The only thing easier than throwing something in the slow cooker is throwing it in the Instant Pot and having it less than an hour later. This Instant Pot Turkey Chili is a staple in my life because it is so incredibly easy to throw together last minute, and it can feed an entire army (or just yourself for lots and lots of meals)! It’s spicy and full of flavor, packed with delicious and colorful veggies, and is the best meal as these nights start to cool down in the fall.
Usually I dedicate the beginning of my blog to give scientific facts about the ingredients that I am using in the recipe. I feel like it’s very important to talk about not only things like macronutrients, but also how to choose what fruits and vegetables might benefit your personal microbiome.
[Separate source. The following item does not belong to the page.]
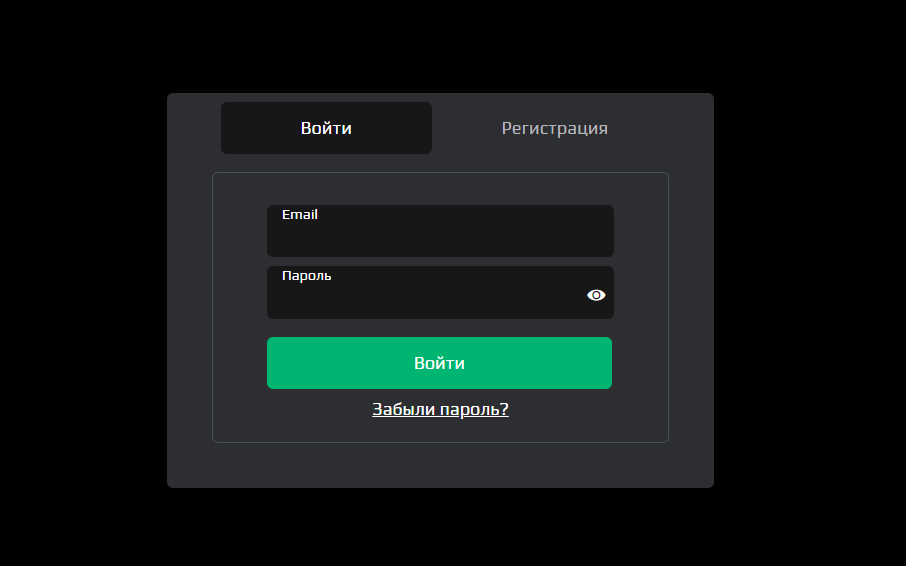Screen dimensions: 906x566
Task: Show password with the eye icon
Action: coord(596,295)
I also am passionate about sustainability – I try as often as possible to incorporate sustainable practices in my life and want to share my research and hacks with you all!
I’m going to break a bit with tradition to try to sell you on buying an Instant Pot, or at least a pressure cooker. I really did hold out for a long time on this kitchen appliance, but now I can’t say enough about how much I love it!
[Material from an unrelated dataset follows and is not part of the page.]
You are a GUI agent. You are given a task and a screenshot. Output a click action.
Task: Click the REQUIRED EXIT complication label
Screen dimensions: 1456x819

Instant Pot: is it worth it?
Okay, so I’m going to be very practical here and say that I did not get an Instant Pot for years for a variety of reasons. The first and most obvious reason that I did not want an Instant Pot was because I already had a slow cooker. It seemed to me that every recipe that was designed for the Instant Pot was something you could just make in the slow cooker.
On another practical note, I live in a very tiny living situation. I mean, not the tiniest, but I don’t really have room for much more than necessities. Already having a slow cooker meant that precious kitchen space was already being taken up by a similar kitchen appliance, so why would I add another thing that would be just as big? Similarly, if I already owned a slow cooker, why would I spend even more money on an appliance that I really didn’t need? I tend to be pretty frugal with my money whenever possible, so spending more money on a duplicate kitchen appliance never sounded the least bit appealing.
I also have to be honest: I was actually really scared to get any kind of pressure cooker. We’ve all seen the horrible photos of what can go wrong with a pressure cooker is improperly opened or when it doesn’t seal correctly. Even if I hadn’t seen any of those photos, I have a vivid enough imagination to picture what damage my house (or something less repairable) would sustain if something went wrong with my Instant Pot. This might be the funniest reason in retrospect, but I had to have a lot of people talk to me about the Instant Pot – and I mean A LOT of people – before I caved.
Here are the reasons I eventually bought an Instant Pot.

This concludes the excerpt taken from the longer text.